Data records:

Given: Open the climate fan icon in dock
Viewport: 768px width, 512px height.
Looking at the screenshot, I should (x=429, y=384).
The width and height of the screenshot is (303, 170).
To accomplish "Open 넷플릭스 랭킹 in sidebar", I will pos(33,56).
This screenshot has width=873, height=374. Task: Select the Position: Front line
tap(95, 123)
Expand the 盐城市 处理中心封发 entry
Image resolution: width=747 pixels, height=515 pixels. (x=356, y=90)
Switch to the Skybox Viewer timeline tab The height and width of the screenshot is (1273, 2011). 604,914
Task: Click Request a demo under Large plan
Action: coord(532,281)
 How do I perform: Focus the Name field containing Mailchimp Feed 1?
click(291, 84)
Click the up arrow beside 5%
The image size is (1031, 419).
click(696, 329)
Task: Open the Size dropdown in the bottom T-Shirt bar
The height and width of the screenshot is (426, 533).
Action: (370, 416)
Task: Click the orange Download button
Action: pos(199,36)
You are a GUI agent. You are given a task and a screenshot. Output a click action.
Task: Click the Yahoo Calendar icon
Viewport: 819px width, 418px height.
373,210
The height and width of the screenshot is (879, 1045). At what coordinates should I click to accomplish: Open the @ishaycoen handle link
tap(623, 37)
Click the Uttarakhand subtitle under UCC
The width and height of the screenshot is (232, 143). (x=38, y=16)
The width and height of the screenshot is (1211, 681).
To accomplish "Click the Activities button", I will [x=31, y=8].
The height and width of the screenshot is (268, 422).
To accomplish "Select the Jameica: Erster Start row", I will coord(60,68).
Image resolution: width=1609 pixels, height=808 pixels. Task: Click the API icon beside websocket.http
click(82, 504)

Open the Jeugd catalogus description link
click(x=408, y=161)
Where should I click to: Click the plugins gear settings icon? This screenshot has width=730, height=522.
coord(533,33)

_Aim of the exercise:_ Reproduce the items verbatim, from the first line through the line that contains "Action: coord(532,281)", inclusive.

_Task output:_
Given: Open the climate fan icon in dock
Viewport: 768px width, 512px height.
Looking at the screenshot, I should (x=429, y=384).
The width and height of the screenshot is (303, 170).
To accomplish "Open 넷플릭스 랭킹 in sidebar", I will pos(33,56).
This screenshot has width=873, height=374. Task: Select the Position: Front line
tap(95, 123)
Expand the 盐城市 处理中心封发 entry
Image resolution: width=747 pixels, height=515 pixels. (x=356, y=90)
Switch to the Skybox Viewer timeline tab The height and width of the screenshot is (1273, 2011). 604,914
Task: Click Request a demo under Large plan
Action: coord(532,281)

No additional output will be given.